Fatto uguale il solo importo tabellare, la differenza è data dalle rimanenti voci retributive, laddove si registra uno spericolato capovolgimento della logica aristotelica, in cui l’accidente (l’aggettivo “scolastico”) ha obliterato la sostanza (il sostantivo “dirigente”): citazione rubata – ed è il colmo! – a un componente storico del cerchio magico del sedicente “più autorevole e relativamente più rappresentativo sindacato della dirigenza scolastica”, quinto membro della Pentiade che ha regolarmente sottoscritto, regolarmente replicando la consueta e innocua manfrina di volersi distinguere dalle corazzate generaliste, tutti i deteriori contratti di lavoro, incluse le reiterate e fotocopiate dichiarazioni a verbale che, in luogo di realizzare l’equiparazione normativa ed economica con la dirigenza amministrativa (e con l’eterea dirigenza tecnica), ne hanno progressivamente dilatato la distanza.
Le differenze – prosegue il Dossier – cominciano dalla remunerazione di posizione quota fissa: 3.357,00 euro a fronte di 12.552,00 su base annua, che scolpiscono, “oltre alla notevole sperequazione, l’illogicità del confronto tra i due valori retributivi, in quanto sembrano rilevare funzioni e pesi organizzativo-gestionali di carico notevolmente maggiori per un ufficio amministrativo-tipo retto da un dirigente di pari seconda fascia – un paio di anonime e ben protette stanze con non più da una decina di dipendenti – rispetto ad un’istituzione scolastica-tipo – attorno ai mille alunni o studenti, un centinaio di docenti e ATA e tre-quattro plessi scolastici dislocati in più comuni – mentre la situazione è all’inverso”.

:::::

● **ATTIVITÀ DA SVOLGERE**
1. Rispondi in base al brano sulla retribuzione dei dirigenti scolastici.
(a) Quale voce retributiva risulta uguale?
(b) Quali due importi annui vengono messi a confronto per la remunerazione di posizione quota fissa?
(c) Oltre alla dirigenza tecnica, con quale dirigenza le dichiarazioni a verbale avrebbero dovuto realizzare l'equiparazione normativa ed economica?
2. Elenca tutte le caratteristiche che il brano sulla retribuzione dei dirigenti scolastici attribuisce all'istituzione scolastica-tipo.

● **DATI FORNITI**
:::::

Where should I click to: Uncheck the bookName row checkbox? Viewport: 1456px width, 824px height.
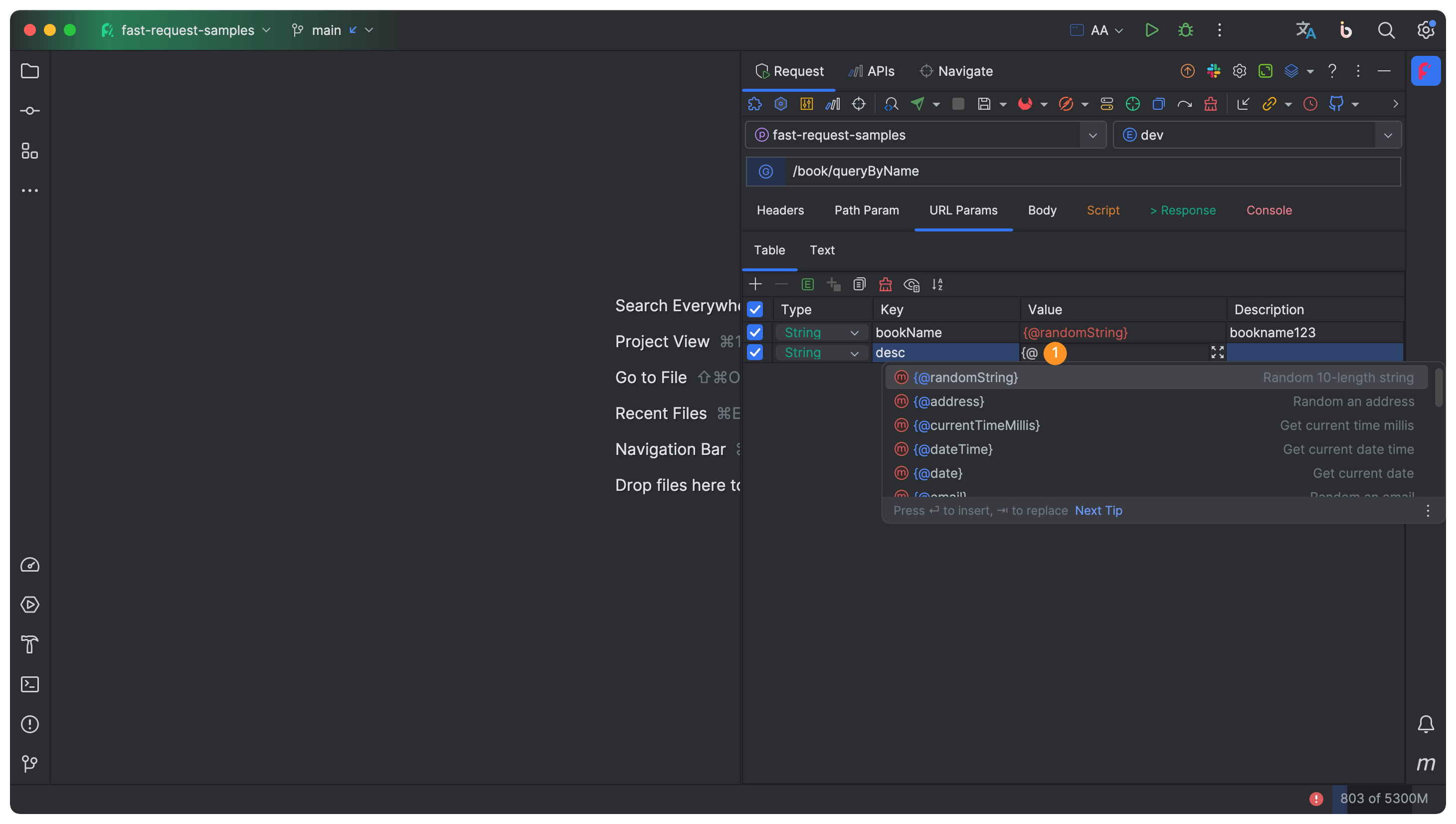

:::::

● **RISPOSTE PER ATTIVITÀ**
1.
(a) Il solo importo tabellare.
(b) 3.357,00 euro e 12.552,00 euro.
(c) Con la dirigenza amministrativa.

2.
- Circa mille alunni o studenti
- Un centinaio di docenti e ATA
- Tre-quattro plessi scolastici dislocati in più comuni